When there are fields with same name coming from Master and Detail group, the cloud mapping designer generates a Field Name Conflict error. You can either resolve the conflict by renaming the fields in the upstream transformation itself or you can create a separate field rule in Joiner transformation to Bulk Rename fields by adding a prefix or a suffix to all incoming fields.
4. Join Condition in Joiner transformation
The Join Condition in Joiner transformation represents the condition upon which the rows coming from two sources must be matched. You can create one or more conditions which define the relationship between both the sources.
The join condition in the Joiner transformation can be completely parameterized for which values should be passed during the mapping run or while configuring the Mapping task.
5. Join Type in Joiner transformation
Joiner transformation supports four different types of joins
- Normal Join
Includes only rows with matching join conditions. Discards rows that do not match the join conditions.
- Master Outer
Includes all rows from the Detail pipeline and the matching rows from the Master pipeline. It discards the unmatched rows from the Master pipeline.
- Detail Outer
Includes all rows from the Master pipeline and the matching rows from the Detail pipeline. It discards the unmatched rows from the Detail pipeline.
- Full Outer
Includes rows with matching join conditions and all incoming data from the Master pipeline and Detail pipeline.
The Joiner transformation does not match null values. To join rows with null values, you can replace null values with default values, and then join on the default values.
6. Sorted Input in Joiner transformation
Under Advanced tab of Joiner transformation, Sorted Input option can be enabled which increases the performance. By enabling Sorted Input, we are specifying the Joiner transformation that the data coming from Master and Detail pipeline is sorted. Since the rows are sorted, the Master rows are not compared against all the Detail source rows minimizing the disk input and output.
If Sorted Input option is enabled and the data passed to Joiner transformation is not sorted, mapping throws error.
7. How Sorted Input improves performance in Joiner Transformation?
If the data is not sorted, even though the join condition is met in the initial rows, the master row is compared against all the detail source rows because there could be other rows from detail that might satisfy the join condition.

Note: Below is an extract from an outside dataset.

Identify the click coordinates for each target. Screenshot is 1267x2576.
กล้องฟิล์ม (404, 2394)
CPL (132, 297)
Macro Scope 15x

If the data is sorted, when a master row is compared against the details rows, all the detail rows which satisfy the join condition would be in order. Once after the join condition is met and the same master row is compared against subsequent rows which do not satisfy the condition, the Integration Service identifies that there won’t be any matching rows further. Hence it skips joining with the subsequent rows and passes the so far joined data to the downstream transformation decreasing the disk I/O there by increasing the performance.